-- begin MATERIAL FOR THIS EXERCISE --

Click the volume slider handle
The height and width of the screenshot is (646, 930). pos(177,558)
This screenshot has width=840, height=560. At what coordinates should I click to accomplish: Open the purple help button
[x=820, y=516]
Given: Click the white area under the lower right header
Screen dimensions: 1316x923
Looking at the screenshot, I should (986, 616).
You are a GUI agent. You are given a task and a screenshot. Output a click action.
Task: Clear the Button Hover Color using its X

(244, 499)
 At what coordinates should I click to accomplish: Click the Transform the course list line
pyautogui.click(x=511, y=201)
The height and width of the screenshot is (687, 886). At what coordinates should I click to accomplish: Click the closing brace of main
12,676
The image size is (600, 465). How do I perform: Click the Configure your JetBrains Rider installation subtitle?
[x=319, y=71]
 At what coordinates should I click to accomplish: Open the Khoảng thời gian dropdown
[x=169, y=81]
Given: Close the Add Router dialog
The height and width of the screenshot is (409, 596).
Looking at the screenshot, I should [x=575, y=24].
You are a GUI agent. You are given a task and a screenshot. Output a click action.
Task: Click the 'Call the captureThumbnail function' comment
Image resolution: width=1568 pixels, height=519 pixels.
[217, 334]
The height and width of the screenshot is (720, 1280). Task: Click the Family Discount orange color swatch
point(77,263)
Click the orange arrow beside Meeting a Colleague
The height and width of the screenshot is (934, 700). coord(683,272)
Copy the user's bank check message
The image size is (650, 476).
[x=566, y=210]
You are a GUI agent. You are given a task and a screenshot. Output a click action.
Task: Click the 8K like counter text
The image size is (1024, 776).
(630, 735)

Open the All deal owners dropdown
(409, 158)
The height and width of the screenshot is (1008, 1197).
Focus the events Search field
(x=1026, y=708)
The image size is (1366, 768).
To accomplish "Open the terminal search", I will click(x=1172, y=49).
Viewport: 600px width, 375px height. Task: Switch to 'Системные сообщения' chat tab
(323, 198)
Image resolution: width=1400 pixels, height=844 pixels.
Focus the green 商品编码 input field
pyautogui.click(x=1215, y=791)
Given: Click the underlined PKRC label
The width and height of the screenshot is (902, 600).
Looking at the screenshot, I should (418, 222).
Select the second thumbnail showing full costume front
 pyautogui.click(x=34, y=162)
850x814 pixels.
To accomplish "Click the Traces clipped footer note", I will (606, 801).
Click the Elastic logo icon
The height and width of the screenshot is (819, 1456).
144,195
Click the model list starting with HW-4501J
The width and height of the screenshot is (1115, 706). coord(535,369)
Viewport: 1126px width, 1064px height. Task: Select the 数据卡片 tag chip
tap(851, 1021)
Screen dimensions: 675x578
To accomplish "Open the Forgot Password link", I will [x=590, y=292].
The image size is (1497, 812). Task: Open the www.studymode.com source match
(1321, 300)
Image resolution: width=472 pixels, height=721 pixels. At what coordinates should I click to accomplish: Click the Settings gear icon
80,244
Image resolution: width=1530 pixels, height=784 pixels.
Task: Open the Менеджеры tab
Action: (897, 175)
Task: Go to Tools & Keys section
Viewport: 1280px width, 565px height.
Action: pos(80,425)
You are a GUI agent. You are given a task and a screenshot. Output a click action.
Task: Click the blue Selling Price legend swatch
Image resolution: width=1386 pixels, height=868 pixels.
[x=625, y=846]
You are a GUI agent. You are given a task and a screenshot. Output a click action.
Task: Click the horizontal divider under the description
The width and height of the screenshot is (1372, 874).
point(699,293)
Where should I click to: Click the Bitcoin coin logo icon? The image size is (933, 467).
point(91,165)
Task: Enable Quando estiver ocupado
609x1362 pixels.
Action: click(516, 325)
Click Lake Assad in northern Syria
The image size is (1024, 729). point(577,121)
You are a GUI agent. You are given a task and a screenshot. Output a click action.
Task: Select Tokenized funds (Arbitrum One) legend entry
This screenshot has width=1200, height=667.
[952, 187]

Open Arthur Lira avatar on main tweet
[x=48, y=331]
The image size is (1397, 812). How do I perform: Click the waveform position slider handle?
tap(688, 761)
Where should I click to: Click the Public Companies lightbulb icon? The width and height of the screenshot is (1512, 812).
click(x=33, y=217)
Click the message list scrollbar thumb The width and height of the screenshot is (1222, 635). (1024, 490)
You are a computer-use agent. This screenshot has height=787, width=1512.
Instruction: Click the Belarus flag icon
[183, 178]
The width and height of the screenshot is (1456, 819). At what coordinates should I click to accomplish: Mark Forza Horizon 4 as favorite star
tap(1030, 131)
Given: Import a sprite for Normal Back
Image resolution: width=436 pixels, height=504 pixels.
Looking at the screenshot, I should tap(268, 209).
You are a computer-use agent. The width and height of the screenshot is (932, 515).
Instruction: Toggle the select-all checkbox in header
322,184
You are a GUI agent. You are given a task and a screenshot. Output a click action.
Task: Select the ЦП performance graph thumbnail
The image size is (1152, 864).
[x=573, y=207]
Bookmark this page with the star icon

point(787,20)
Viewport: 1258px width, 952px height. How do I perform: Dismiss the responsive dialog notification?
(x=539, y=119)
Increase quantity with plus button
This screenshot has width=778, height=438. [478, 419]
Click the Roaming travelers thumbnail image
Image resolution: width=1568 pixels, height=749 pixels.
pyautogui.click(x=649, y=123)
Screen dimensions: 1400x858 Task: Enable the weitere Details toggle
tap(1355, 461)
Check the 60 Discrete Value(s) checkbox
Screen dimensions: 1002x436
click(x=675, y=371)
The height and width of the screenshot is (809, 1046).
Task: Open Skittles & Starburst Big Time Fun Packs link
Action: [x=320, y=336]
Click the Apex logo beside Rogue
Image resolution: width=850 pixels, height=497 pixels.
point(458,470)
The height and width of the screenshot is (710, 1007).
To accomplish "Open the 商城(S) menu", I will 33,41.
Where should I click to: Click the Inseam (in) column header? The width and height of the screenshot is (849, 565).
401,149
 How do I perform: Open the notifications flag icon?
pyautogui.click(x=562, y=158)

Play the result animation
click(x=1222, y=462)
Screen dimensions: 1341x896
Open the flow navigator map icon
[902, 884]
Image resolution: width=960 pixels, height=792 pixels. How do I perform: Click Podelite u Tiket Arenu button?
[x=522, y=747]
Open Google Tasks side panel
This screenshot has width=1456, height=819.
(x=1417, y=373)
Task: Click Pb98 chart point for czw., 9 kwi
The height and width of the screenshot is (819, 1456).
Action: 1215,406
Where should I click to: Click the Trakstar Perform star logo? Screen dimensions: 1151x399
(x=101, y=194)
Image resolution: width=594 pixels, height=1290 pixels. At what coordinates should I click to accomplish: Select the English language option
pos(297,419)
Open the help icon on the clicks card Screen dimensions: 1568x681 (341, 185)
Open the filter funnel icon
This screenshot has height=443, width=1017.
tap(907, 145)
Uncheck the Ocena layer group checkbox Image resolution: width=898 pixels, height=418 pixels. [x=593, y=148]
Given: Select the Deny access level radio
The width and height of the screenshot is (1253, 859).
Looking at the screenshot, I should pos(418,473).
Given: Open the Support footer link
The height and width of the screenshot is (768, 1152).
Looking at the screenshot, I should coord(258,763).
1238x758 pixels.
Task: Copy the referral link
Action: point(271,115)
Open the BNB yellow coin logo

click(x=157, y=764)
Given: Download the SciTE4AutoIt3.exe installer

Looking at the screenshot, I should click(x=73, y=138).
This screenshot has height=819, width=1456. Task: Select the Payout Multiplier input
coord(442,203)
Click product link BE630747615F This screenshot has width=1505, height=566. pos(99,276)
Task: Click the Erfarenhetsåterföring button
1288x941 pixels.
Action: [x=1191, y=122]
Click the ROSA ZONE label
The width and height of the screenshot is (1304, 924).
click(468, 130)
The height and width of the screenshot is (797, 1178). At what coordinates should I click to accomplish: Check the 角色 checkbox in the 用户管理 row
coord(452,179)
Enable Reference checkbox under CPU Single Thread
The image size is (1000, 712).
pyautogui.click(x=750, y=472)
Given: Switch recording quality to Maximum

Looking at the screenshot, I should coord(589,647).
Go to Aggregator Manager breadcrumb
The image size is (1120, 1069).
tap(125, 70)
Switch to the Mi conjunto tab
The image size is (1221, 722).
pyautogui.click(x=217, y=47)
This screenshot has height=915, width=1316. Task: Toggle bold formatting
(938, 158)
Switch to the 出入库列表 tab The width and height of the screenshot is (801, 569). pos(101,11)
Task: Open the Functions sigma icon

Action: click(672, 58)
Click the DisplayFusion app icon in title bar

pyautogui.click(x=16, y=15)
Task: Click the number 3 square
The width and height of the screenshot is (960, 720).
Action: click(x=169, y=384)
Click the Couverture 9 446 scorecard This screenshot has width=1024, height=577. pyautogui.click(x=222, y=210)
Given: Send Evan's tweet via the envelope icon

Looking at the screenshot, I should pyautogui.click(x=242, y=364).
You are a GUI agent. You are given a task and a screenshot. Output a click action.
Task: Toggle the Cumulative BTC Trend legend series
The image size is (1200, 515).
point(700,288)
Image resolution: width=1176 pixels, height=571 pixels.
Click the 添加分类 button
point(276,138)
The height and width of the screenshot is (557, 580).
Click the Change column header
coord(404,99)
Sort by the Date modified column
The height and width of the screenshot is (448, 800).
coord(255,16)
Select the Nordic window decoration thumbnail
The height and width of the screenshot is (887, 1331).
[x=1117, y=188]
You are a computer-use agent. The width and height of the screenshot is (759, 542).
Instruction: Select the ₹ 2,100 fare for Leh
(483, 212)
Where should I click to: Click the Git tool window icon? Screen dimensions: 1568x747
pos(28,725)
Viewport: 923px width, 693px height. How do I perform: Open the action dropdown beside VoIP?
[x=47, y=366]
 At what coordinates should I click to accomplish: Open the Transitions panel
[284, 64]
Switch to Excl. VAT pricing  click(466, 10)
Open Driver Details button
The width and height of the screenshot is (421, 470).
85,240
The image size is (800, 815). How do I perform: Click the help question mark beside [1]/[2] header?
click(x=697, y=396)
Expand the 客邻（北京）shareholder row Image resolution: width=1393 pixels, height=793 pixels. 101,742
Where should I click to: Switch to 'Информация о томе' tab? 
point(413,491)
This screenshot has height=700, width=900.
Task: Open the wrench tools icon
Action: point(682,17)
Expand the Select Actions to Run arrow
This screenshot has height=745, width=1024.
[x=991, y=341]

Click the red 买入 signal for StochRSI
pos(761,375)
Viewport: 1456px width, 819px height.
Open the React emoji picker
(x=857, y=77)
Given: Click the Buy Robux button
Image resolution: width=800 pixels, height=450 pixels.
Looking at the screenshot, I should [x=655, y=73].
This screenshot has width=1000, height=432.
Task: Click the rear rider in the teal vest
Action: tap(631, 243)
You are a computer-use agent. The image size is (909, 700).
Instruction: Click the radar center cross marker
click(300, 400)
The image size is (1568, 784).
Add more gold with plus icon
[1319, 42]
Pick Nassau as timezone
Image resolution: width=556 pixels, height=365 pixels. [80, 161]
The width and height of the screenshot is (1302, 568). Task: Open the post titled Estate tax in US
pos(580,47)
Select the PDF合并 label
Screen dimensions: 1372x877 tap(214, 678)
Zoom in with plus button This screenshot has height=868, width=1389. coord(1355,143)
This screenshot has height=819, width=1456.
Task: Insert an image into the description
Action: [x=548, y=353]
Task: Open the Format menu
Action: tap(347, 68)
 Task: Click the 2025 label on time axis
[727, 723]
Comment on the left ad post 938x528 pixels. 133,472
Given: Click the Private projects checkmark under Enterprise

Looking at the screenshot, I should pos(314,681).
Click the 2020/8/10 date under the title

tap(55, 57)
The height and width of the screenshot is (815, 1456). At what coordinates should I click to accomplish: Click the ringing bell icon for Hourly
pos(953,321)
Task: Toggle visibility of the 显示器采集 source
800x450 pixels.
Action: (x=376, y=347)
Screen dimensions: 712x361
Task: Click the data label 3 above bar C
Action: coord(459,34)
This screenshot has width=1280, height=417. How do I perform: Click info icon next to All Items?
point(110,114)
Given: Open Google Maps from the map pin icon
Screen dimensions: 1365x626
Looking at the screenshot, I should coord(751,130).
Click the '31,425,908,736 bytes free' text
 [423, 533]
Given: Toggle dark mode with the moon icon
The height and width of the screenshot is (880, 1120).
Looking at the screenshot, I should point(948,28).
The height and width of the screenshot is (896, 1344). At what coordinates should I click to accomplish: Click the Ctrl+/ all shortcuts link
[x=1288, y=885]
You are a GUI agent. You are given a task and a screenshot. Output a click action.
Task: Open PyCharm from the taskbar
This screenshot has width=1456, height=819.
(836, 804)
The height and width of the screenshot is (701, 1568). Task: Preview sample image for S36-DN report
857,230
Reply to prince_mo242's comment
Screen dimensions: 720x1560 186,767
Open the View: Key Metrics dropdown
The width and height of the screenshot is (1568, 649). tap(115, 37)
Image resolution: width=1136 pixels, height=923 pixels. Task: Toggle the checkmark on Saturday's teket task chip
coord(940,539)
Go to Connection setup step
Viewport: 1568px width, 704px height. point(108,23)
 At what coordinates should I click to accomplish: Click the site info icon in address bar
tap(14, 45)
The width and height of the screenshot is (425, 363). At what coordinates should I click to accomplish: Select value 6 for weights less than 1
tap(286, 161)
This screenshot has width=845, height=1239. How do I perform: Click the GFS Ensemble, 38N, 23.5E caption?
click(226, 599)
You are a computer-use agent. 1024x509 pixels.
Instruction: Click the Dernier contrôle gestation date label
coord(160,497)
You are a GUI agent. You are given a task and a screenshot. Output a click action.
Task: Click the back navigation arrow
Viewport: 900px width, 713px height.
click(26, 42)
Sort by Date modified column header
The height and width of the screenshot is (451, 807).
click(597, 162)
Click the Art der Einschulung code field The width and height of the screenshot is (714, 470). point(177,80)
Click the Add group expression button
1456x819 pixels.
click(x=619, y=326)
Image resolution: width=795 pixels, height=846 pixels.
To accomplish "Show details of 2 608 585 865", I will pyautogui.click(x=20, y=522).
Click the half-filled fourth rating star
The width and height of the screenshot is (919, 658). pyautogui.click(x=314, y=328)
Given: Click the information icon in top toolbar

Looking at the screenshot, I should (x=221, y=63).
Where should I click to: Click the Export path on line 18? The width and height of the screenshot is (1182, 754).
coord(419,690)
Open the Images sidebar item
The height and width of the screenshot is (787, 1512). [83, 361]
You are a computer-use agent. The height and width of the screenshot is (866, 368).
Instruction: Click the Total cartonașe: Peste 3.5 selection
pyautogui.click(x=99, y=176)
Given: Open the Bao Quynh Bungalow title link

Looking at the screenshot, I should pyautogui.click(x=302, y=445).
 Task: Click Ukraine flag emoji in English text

-- end MATERIAL FOR THIS EXERCISE --

**PROBLEM DESCRIPTION:** Render the stretch from the line containing "Open the Images sidebar item" through the end of the items as a Markdown table with the columns Row and Item Line, giving each line its own numbered row and omitting blank lines.

**FINAL RESULT:**
| Row | Item Line |
|---|---|
| 1 | Open the Images sidebar item |
| 2 | The height and width of the screenshot is (787, 1512). [83, 361] |
| 3 | You are a computer-use agent. The height and width of the screenshot is (866, 368). |
| 4 | Instruction: Click the Total cartonașe: Peste 3.5 selection |
| 5 | pyautogui.click(x=99, y=176) |
| 6 | Given: Open the Bao Quynh Bungalow title link |
| 7 | Looking at the screenshot, I should pyautogui.click(x=302, y=445). |
| 8 |  Task: Click Ukraine flag emoji in English text |